# Study questions
A. List the names of everyone shown posting a comment in the blog comment thread, each name appearing once.
B. Resume the blog comment thread after its final comment.

# Excerpted passage
_ _ _

Nice little promo, ccent.

Ruth said...

Hahaha, cute Susie Q. I definitely take you for drawing out moments to enjoy and soak in every bit of essence. And I didn't think you meant you weren't interested in my munutia, hehe.

You know l'atelier is the pivot of the universe don't you?

Ruth said...

Thank you, Annie. In a way this is my home - it's the studio, not our house. But I feel at home there in a way I don't anywhere else.

Ruth said...

It makes me happy you feel that, Dutchbaby.

Ruth said...

Esther, like watching the sun rise - one very good way to take a few moments every day.

Ruth said...

Oh dear, Carin - hope it doesn't last long! (Thinking of my last post here, hehe.)

Ruth said...

Cathy, it must have been a busy time with the death in your family. There is always an emptiness following that kind of activity, sometimes a sad emptiness, and sometimes it's good. I hope you can enjoy this gorgeous state we're in - it's been just amazing on my days off.

Ruth said...

Ohh, that's so nice, Bob!

Ruth said...

Just read today's rumi:

Music MasterYou that love lovers,
this is your home. Welcome.

In the midst of making form,
love made this form that melts form,
with love for the door
and soul for the vestibule.

Watch the dust grains
moving in the light near the window.

Their dance is our dance.

We rarely hear the inward music,
but we are all dancing to it nevertheless,
directed by the one who teaches us,
the pure joy of the sun,
our music master.

(translated by Coleman Barks)

Anet said...

Funny how preschoolers don't appreciate a "time out."
I only wish someone would put me in time out. The rule is one minute of time out for every year old you are. Now that would be a good long time out!
So glad to see the l'atelier
is back in use:)

Sandy said...

ah what a great post, loved the photos you put up and also checked out "small"....

Sounds like you really enjoyed that time off.

Kim said...

Ruth,
Thanks for sharing your moment with us- Life is Now. And you get that.

My little get away is our boat. It is the place where I can just be. Soon it will be most weekends that I can just be in the moment.

However, I am practicing being in the moment right now. I am blessed to have an office window that looks out to a spring green tree, dancing leaves and just in front of that window- an empty boss' chair (he's out today).

Peter said...

That first picture breaks my heart! I wouldn't care if it's a bit chilly, it's just too nice!

rauf said...

you have to tell me the difference between knowledge and learning Ruth, yes we have the knowledge but are we learning ?

_ _ _

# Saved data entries
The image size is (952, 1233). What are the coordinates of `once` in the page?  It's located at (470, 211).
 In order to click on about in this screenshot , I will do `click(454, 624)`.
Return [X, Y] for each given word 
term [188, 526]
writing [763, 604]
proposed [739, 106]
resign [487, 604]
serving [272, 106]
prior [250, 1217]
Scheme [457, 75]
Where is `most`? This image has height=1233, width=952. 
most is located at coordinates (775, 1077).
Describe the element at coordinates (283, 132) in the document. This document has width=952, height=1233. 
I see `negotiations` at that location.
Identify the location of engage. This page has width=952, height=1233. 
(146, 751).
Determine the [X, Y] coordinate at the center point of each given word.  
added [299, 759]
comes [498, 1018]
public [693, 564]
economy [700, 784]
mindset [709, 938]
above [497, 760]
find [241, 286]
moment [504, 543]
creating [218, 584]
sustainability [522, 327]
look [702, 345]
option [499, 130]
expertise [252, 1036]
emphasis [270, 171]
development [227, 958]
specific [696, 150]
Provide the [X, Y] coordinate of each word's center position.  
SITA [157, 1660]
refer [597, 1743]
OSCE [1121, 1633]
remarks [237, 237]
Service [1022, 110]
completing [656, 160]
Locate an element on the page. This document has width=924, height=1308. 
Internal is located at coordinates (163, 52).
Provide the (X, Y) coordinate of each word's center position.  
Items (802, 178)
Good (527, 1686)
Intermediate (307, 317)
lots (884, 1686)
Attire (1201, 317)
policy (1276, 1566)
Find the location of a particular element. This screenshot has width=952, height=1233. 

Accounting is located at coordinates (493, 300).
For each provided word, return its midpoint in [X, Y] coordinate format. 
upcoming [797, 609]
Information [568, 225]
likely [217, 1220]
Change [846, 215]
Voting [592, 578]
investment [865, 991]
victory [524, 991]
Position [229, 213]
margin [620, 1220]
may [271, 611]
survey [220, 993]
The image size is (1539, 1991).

_ _ _

# Responses to the exercise
A. Ruth, Anet, Sandy, Kim, Peter, rauf

B.
A breed with very high IQ and no understanding or no commonsense is growing fast.

Now after a break i have many questions Ruth, have the humans evolved ? We have become more complicated but definitely not evolved.

Chill has over stayed at your place and heat is overstaying here.
The bugs and the birds are good teachers Ruth if we are willing to learn.

Ruth said...

That is good, Anet.

Babies and pre-schoolers don't like naps either. Boy do I love me a nap.

Ruth said...

Sandy, somehow I got myself back into posting a photo a day (used to do East Lansing Daily Photo), but I'm enjoying it at small. It seems to be different somehow - smaller.

I hope California isn't getting too hot for you and the grandbabies.

Ruth said...

You hit it there, Kim - we need to stop waiting for l'atelier or the boat for time outs. Those are important too, but we have to be meditative through the day if we're going to stay sane and not stressed. I can picture you there staring at your tree. Oh yes, boss being out really helps!

Ruth said...

Glad you like it, Peter - I think!

Ruth said...

So if we learn from Nature, rauf, I guess it will be about survival. What will survive of these complications?

I don't think it's an accident that people are drawn to "vintage" this and that - to a former time when we perceive life as slower, more organic. Every time has its negatives though.

What does this moment have to teach me?

VaNeSsA said...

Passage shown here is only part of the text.